**Record set:**
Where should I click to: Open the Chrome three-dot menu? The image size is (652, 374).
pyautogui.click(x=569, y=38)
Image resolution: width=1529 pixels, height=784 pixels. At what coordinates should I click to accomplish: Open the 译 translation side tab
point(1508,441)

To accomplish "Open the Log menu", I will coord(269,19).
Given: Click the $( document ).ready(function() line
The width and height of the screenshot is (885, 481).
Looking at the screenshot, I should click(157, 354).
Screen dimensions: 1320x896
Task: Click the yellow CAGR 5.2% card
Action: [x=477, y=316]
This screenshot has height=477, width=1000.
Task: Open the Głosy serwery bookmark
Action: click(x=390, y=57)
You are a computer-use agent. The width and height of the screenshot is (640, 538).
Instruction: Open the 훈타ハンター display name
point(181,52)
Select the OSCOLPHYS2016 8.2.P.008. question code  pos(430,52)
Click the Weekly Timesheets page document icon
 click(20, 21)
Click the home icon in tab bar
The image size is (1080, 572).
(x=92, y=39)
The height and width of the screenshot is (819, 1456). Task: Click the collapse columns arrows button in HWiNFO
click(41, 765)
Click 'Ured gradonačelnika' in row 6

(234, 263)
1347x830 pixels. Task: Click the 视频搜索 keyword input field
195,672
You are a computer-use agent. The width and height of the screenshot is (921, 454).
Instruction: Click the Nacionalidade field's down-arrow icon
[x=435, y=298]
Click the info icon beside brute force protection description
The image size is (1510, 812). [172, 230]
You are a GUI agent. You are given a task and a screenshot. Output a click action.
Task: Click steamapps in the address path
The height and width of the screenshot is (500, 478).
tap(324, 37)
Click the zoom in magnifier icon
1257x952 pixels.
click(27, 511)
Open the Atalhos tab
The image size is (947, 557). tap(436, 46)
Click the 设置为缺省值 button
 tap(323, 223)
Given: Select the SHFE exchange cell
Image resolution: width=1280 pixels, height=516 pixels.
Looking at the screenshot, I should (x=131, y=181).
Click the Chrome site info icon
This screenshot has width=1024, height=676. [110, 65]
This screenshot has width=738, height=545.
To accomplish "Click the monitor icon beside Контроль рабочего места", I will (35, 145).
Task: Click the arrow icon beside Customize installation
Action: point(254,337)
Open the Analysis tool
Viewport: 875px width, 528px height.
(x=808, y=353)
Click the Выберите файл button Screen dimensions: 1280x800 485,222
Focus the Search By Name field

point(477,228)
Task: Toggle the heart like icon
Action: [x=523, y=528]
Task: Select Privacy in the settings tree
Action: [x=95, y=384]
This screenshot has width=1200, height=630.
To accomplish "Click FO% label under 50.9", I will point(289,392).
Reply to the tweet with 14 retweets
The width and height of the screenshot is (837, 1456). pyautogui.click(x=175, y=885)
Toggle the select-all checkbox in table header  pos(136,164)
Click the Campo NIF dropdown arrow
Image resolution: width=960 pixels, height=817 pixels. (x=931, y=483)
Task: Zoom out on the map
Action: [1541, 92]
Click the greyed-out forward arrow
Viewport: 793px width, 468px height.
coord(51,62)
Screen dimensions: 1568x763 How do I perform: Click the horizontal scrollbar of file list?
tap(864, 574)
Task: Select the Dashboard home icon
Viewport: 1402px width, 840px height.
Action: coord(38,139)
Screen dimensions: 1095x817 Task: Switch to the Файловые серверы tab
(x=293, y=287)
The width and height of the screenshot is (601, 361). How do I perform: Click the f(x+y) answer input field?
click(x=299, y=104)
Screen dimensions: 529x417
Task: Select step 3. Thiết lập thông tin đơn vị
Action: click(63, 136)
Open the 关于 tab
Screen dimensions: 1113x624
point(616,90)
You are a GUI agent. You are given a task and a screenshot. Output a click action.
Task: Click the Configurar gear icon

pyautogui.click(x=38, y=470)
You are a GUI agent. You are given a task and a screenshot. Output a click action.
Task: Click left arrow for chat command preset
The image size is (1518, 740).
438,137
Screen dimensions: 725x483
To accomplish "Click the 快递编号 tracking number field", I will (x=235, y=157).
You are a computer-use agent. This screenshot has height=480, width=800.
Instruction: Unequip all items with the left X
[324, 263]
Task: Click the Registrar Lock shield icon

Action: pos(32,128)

**Objective:** Copy all of the records above word for word, keeping every line as it appears.

**Answer in full:**
Where should I click to: Open the Chrome three-dot menu? The image size is (652, 374).
pyautogui.click(x=569, y=38)
Image resolution: width=1529 pixels, height=784 pixels. At what coordinates should I click to accomplish: Open the 译 translation side tab
point(1508,441)

To accomplish "Open the Log menu", I will coord(269,19).
Given: Click the $( document ).ready(function() line
The width and height of the screenshot is (885, 481).
Looking at the screenshot, I should click(157, 354).
Screen dimensions: 1320x896
Task: Click the yellow CAGR 5.2% card
Action: [x=477, y=316]
This screenshot has height=477, width=1000.
Task: Open the Głosy serwery bookmark
Action: click(x=390, y=57)
You are a computer-use agent. The width and height of the screenshot is (640, 538).
Instruction: Open the 훈타ハンター display name
point(181,52)
Select the OSCOLPHYS2016 8.2.P.008. question code  pos(430,52)
Click the Weekly Timesheets page document icon
 click(20, 21)
Click the home icon in tab bar
The image size is (1080, 572).
(x=92, y=39)
The height and width of the screenshot is (819, 1456). Task: Click the collapse columns arrows button in HWiNFO
click(41, 765)
Click 'Ured gradonačelnika' in row 6

(234, 263)
1347x830 pixels. Task: Click the 视频搜索 keyword input field
195,672
You are a computer-use agent. The width and height of the screenshot is (921, 454).
Instruction: Click the Nacionalidade field's down-arrow icon
[x=435, y=298]
Click the info icon beside brute force protection description
The image size is (1510, 812). [172, 230]
You are a GUI agent. You are given a task and a screenshot. Output a click action.
Task: Click steamapps in the address path
The height and width of the screenshot is (500, 478).
tap(324, 37)
Click the zoom in magnifier icon
1257x952 pixels.
click(27, 511)
Open the Atalhos tab
The image size is (947, 557). tap(436, 46)
Click the 设置为缺省值 button
 tap(323, 223)
Given: Select the SHFE exchange cell
Image resolution: width=1280 pixels, height=516 pixels.
Looking at the screenshot, I should (x=131, y=181).
Click the Chrome site info icon
This screenshot has width=1024, height=676. [110, 65]
This screenshot has width=738, height=545.
To accomplish "Click the monitor icon beside Контроль рабочего места", I will (35, 145).
Task: Click the arrow icon beside Customize installation
Action: point(254,337)
Open the Analysis tool
Viewport: 875px width, 528px height.
(x=808, y=353)
Click the Выберите файл button Screen dimensions: 1280x800 485,222
Focus the Search By Name field

point(477,228)
Task: Toggle the heart like icon
Action: [x=523, y=528]
Task: Select Privacy in the settings tree
Action: [x=95, y=384]
This screenshot has width=1200, height=630.
To accomplish "Click FO% label under 50.9", I will point(289,392).
Reply to the tweet with 14 retweets
The width and height of the screenshot is (837, 1456). pyautogui.click(x=175, y=885)
Toggle the select-all checkbox in table header  pos(136,164)
Click the Campo NIF dropdown arrow
Image resolution: width=960 pixels, height=817 pixels. (x=931, y=483)
Task: Zoom out on the map
Action: [1541, 92]
Click the greyed-out forward arrow
Viewport: 793px width, 468px height.
coord(51,62)
Screen dimensions: 1568x763 How do I perform: Click the horizontal scrollbar of file list?
tap(864, 574)
Task: Select the Dashboard home icon
Viewport: 1402px width, 840px height.
Action: coord(38,139)
Screen dimensions: 1095x817 Task: Switch to the Файловые серверы tab
(x=293, y=287)
The width and height of the screenshot is (601, 361). How do I perform: Click the f(x+y) answer input field?
click(x=299, y=104)
Screen dimensions: 529x417
Task: Select step 3. Thiết lập thông tin đơn vị
Action: click(63, 136)
Open the 关于 tab
Screen dimensions: 1113x624
point(616,90)
You are a GUI agent. You are given a task and a screenshot. Output a click action.
Task: Click the Configurar gear icon

pyautogui.click(x=38, y=470)
You are a GUI agent. You are given a task and a screenshot. Output a click action.
Task: Click left arrow for chat command preset
The image size is (1518, 740).
438,137
Screen dimensions: 725x483
To accomplish "Click the 快递编号 tracking number field", I will (x=235, y=157).
You are a computer-use agent. This screenshot has height=480, width=800.
Instruction: Unequip all items with the left X
[324, 263]
Task: Click the Registrar Lock shield icon

Action: pos(32,128)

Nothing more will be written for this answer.